La vicenda nasce da una gara indetta dall’USL di Reggio Emilia per l’affidamento di un appalto per servizi di accompagnamento e trasporto pazienti per un valore di 10 milioni di euro. L’USL ha aggiudicato l’appalto alla società Dussman (l’aggiudicatario) e il concorrente Markas S.r.l., (la ricorrente) ha lamentato che l’aggiudicatario avrebbe dovuto essere escluso dalla procedura. Infatti, l’art. 80, comma 4, del d.lgs. 50/2016 prevedeva l’esclusione automatica nei confronti dei concorrenti che avessero compiuto gravi violazioni fiscali per importi superiori a 5.000 euro accertate in via definitiva e, nel caso di specie, la società aggiudicataria aveva un debito fiscale residuo ancora non pagato per circa 9.000 euro.
Il TAR Emilia-Romagna rigettava il ricorso della ricorrente.
La ricorrente appellava dunque di fronte al CdS, dove l’aggiudicatario eccepiva l’incostituzionalità dell’art. 80, co. 4 del d.lgs. 50/2016 perché prevedeva un meccanismo di esclusione automatica al superamento di una soglia che, come nel caso di specie, appariva irrisoria rispetto al valore dell’appalto.
Il CdS ha rilevato che la disposizione normativa ha una duplice ratio: da un lato consente all’amministrazione di entrare in rapporti contrattuali soltanto con operatori economici integri e affidabili; dall’altro soddisfa l’esigenza tributaristica di impedire che un soggetto privato possa ricevere somme di denaro da parte dell’amministrazione fintanto che non abbia pagato i propri debiti nei confronti dello Stato.
In tale contesto, secondo il CdS, la disposizione normativa si presta ad un dubbio di costituzionalità per l’assenza di qualunque rapporto di proporzionalità fra il valore della violazione, potenzialmente irrisorio, e quello dell’appalto, potenzialmente (e come in questo caso) molto elevato.
Infatti, per quanto attiene alla prima finalità, il CdS ha ritenuto che la disposizione normativa sia idonea allo scopo, ma non necessaria – in quanto sono concepibili misure meno intrusive – né proporzionata – in quanto un debito irrisorio non pregiudica la credibilità di un concorrente, qualora l’appalto abbia elevatissimo valore economico. Per quanto riguarda la finalità strettamente fiscale, il CdS ha considerato la soglia ancora una volta idonea, ma non necessaria allo scopo della riscossione del credito. L’Ordinanza mette infatti in luce come esista già per l’amministrazione un generale divieto di sborsare somme di denaro a privati che non abbiano pagato i tributi dovuti, senza che la legge debba ricorrere al rimedio del tutto sproporzionato di una esclusione a monte dell’aggiudicazione.

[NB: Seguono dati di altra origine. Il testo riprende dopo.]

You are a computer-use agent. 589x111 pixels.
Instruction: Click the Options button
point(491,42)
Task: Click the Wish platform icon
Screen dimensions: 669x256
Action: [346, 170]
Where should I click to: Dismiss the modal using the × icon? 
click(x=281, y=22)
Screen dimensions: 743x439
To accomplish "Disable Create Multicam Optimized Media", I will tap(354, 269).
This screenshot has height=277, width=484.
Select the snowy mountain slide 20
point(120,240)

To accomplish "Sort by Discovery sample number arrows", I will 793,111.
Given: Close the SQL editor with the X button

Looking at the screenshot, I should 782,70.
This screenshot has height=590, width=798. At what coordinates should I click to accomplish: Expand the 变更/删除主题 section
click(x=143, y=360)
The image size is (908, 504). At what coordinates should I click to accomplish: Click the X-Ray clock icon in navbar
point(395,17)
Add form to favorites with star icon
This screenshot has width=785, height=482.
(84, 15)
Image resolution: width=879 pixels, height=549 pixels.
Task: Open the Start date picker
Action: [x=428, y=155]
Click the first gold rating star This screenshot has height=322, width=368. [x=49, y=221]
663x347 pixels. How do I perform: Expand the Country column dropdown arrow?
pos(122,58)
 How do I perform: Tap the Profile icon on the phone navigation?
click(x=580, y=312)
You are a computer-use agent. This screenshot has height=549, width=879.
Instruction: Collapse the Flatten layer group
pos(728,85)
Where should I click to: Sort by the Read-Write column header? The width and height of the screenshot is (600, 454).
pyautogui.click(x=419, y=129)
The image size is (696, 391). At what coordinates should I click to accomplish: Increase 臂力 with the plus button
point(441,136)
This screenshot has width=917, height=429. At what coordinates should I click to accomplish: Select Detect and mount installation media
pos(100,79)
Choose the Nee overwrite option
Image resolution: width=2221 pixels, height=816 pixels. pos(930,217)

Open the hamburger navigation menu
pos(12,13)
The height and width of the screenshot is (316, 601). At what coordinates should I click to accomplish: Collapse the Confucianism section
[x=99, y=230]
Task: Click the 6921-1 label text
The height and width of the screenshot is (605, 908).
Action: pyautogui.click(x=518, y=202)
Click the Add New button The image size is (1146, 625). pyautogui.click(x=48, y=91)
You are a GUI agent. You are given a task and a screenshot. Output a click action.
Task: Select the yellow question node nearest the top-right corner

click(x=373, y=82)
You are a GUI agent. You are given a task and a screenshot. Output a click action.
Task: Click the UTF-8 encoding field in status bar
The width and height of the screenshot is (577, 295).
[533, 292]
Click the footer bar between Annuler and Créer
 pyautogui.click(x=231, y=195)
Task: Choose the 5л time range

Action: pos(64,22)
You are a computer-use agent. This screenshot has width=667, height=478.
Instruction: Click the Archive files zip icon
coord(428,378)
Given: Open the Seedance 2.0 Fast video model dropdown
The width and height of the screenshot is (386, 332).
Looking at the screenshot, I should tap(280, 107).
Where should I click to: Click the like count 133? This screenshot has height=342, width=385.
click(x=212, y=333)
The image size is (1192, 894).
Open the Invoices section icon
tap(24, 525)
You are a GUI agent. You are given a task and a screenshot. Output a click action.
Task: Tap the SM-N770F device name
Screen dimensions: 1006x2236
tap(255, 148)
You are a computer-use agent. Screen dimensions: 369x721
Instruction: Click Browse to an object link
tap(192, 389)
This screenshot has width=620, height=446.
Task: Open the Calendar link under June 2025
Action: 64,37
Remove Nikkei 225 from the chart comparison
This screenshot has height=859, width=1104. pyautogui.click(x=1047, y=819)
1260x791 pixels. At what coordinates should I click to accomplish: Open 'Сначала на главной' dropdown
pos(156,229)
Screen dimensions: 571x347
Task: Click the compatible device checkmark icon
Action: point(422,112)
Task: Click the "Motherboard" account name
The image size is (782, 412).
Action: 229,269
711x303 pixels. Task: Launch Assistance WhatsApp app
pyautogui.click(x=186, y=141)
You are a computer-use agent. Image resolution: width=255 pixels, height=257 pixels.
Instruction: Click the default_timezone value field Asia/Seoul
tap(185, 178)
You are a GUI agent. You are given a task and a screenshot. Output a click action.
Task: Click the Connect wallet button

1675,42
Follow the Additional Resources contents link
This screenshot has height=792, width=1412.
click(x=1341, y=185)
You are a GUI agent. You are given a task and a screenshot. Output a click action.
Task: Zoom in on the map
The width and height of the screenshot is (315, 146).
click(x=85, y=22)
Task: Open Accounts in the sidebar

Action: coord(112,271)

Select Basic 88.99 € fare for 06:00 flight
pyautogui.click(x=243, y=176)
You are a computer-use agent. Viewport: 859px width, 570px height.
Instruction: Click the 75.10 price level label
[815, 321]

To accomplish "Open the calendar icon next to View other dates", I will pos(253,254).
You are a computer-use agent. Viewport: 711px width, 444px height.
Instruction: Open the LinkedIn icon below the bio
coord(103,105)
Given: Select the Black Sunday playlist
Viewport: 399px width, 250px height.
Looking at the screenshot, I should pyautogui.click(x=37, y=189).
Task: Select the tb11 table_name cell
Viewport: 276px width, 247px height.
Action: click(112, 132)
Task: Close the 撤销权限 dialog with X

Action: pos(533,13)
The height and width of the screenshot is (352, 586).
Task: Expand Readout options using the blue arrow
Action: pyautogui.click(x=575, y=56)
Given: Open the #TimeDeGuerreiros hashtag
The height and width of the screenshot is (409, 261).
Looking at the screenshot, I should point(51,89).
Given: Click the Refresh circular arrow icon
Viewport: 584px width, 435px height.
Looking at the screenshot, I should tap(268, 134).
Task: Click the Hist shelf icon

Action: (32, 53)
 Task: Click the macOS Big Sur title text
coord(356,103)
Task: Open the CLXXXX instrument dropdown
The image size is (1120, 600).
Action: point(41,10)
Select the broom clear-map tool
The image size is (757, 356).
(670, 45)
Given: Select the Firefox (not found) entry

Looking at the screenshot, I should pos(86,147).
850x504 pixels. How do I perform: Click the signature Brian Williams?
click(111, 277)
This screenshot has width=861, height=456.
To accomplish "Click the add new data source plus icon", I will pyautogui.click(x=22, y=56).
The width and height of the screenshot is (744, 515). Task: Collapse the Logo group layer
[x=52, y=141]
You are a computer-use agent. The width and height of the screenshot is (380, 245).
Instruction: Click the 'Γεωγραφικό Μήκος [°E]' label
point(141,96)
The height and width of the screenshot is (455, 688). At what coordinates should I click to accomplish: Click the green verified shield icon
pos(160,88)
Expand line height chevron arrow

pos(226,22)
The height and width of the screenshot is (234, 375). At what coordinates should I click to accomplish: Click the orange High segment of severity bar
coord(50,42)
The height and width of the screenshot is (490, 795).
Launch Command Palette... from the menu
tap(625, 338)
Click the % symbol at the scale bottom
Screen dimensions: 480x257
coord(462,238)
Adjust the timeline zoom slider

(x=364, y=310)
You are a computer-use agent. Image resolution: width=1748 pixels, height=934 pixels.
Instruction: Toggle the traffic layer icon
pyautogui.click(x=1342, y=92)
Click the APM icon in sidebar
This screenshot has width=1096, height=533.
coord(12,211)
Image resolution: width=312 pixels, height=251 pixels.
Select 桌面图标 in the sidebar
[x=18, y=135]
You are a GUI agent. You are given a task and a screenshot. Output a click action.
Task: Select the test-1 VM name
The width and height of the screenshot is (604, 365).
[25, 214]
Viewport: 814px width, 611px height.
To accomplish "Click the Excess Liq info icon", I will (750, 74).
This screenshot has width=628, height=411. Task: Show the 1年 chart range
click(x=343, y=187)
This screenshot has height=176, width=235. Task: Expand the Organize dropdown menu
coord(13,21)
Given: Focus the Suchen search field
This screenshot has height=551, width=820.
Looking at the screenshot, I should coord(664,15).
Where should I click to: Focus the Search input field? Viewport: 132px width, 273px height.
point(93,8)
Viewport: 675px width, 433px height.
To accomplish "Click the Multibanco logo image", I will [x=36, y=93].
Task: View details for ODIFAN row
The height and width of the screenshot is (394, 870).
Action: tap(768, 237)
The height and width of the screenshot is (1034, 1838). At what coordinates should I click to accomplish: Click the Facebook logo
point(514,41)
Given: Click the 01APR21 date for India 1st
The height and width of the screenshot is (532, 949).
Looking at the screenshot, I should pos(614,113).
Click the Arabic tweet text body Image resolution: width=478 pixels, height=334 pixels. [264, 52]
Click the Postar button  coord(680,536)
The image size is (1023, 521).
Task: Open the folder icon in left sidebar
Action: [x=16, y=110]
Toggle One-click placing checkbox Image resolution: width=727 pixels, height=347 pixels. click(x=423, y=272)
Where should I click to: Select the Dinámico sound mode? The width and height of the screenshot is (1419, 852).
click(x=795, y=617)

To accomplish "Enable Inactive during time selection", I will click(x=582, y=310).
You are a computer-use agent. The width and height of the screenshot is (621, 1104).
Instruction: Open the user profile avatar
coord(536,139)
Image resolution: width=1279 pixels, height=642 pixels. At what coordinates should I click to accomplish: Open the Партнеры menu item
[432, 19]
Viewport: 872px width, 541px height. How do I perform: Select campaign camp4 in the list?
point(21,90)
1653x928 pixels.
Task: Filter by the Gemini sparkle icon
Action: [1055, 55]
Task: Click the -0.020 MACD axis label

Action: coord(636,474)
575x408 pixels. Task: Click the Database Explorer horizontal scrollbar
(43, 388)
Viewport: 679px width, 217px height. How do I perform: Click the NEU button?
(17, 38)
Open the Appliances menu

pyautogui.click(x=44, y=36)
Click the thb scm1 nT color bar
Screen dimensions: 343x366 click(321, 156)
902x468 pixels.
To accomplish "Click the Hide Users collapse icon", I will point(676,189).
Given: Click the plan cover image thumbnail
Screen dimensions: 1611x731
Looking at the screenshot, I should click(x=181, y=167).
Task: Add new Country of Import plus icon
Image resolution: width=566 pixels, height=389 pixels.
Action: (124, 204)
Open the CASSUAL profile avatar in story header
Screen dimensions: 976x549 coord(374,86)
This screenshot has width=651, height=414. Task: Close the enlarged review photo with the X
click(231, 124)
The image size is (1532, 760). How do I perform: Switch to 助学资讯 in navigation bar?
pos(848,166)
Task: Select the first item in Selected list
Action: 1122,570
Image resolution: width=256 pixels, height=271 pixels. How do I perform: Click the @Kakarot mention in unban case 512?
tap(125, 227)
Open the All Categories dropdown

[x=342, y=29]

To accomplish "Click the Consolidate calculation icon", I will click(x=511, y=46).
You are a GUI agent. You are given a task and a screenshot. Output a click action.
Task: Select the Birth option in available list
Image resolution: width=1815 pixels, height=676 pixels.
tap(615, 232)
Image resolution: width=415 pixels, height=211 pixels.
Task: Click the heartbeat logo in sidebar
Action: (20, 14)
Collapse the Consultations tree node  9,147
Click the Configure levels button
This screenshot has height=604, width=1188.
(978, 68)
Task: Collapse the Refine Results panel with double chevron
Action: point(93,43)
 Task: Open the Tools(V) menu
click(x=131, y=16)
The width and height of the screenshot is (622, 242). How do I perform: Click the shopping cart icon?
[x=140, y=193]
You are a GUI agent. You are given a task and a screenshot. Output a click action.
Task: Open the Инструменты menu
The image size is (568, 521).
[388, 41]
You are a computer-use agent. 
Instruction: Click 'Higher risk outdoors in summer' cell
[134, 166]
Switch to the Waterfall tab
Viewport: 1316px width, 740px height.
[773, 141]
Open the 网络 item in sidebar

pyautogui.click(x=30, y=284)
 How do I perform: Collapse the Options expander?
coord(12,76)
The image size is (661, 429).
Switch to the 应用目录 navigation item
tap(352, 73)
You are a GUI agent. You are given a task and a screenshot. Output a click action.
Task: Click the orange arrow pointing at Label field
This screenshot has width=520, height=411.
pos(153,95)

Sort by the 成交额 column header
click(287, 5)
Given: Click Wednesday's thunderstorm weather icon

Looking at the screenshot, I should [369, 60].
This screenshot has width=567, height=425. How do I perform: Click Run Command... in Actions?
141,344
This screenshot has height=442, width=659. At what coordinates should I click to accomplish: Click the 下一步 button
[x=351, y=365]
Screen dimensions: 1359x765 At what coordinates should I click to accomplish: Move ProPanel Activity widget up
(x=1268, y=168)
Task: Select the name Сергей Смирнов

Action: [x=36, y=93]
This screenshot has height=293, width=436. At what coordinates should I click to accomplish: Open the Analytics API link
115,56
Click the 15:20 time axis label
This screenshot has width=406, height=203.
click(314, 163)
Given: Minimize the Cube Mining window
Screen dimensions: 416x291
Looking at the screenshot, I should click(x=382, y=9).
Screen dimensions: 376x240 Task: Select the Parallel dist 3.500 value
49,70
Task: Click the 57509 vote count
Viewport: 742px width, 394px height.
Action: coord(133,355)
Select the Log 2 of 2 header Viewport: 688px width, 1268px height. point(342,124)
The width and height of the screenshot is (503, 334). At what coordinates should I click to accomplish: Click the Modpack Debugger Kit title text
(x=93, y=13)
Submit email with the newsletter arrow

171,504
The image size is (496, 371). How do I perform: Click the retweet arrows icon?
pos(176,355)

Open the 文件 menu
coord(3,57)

Di conseguenza, il CdS ha sollevato il quesito con la Consulta e suggerito l’introduzione di un necessario rapporto di proporzionalità fra violazione fiscale e valore dell’appalto, come del resto già avviene nel caso dell’esclusione non automatica.
L’Ordinanza è particolarmente significativa perché, sebbene il quesito di costituzionalità riguardi il vecchio codice appalti, le stesse considerazioni sono valide per l’art. 94, co. 6 del nuovo codice che ne riproduce il contenuto senza modifiche sostanziali.